Can suicide be funny?

With this controversial but shockingly humorous film from taboo slaying media hit man Chris Morris, it appears it can, and laugh out loud funny!

Chris Morris found fame as the writer-director behind channel 4’s Brass Eye, a shock of mockumentary designed to subvert the media’s projected demonization by upping the ante in the absurdity stakes. Showing CCTV footage of paedophiles dressed as schools and claiming “Genetically, paedophiles have more in common with crabs…”

This similar tactic spills over into ‘Four Lions’ by digging underneath the perceived perception of suicide bombers and asking, are they really as inhuman as their actions would suggest?

Given any situation a group of men rarely manages to bring a plan together, Chris Morris told Sundance: “Get five average blokes to try and organise something, they’re going to fuck it up…”. And this group of misdirected misfits is certainly no exception, even when they finally decide on what it is they’re actually trying to achieve.

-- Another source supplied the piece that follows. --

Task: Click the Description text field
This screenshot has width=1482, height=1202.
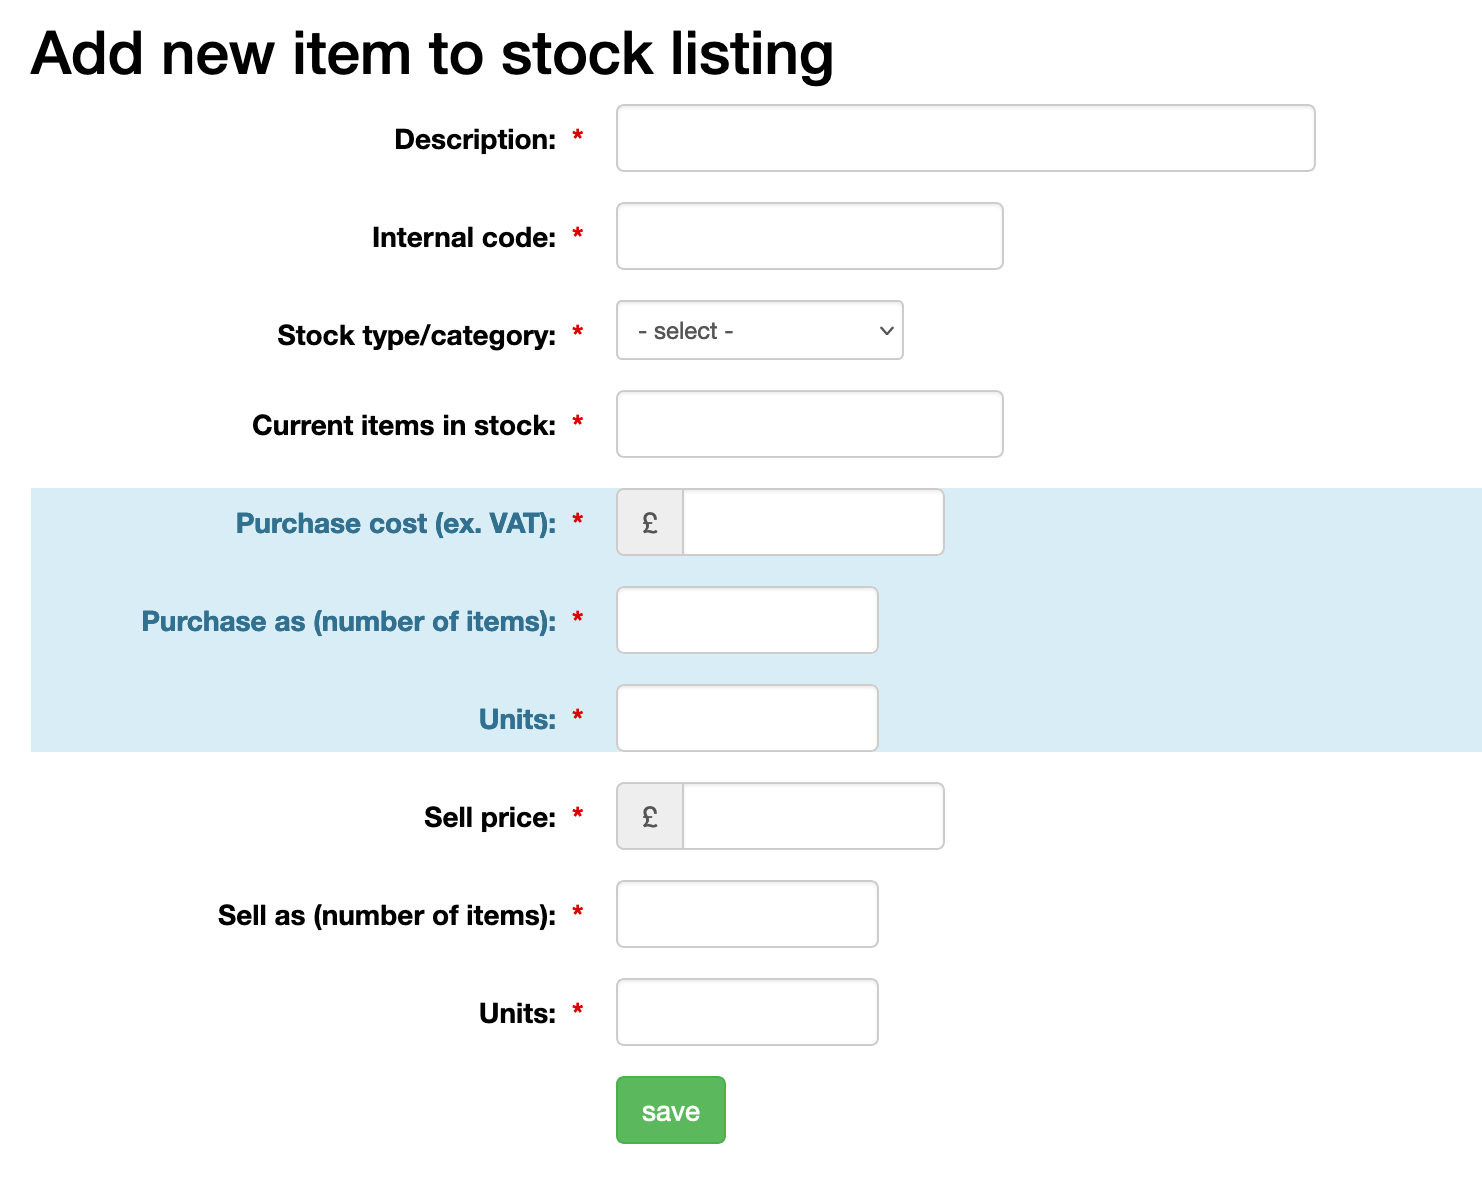Action: pos(965,138)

Omar (Riz Ahmed) has the clearest and most focussed goal, to plan a strike for global Muslins, convert Barry (Nigel Lindsay) plans to “radicalize the moderates” by blowing up a mosque and is outraged when his brothers speak to him in Urdu, Omar’s blood brother Waj (Kayvan Novak) is so unbelievably stupid he’s easily convinced that self sacrifice is comparable to the “Rubber Dinghy Rapids” at Alton Towers, allowing him to bypass the cues and get straight on the ride.

But what keeps this farce grounded is the exploration of Omar and his family who remain fully aware of his plans of martyrdom. The film also cleverly holds back the satirical jabs with the majority of the humour coming from the individuals, group dynamics and their inability to get anything right. Carefully balanced with the fact not once are we allowed to forget the seriousness of what’s really going on with constant reminders of the danger both they and the general public are in.

It raises serious issues and makes you leave the cinema questioning the outside word by questioning the film itself, something strangely at odds but a welcome diversion for a film labelled as a comedy. In one telling scene the security services get a knowing piss take as two snipers take out a innocent fun runner because they can't tell the difference between a Wookie and the Honey Monster, one of many serious messages wrapped in a blanket of laughs.

Bound to offend more than a few people - in fact two people walked out of the preview screening I went to - but it’s a brave and genuinely hilarious film that get’s to the point as well as the heart.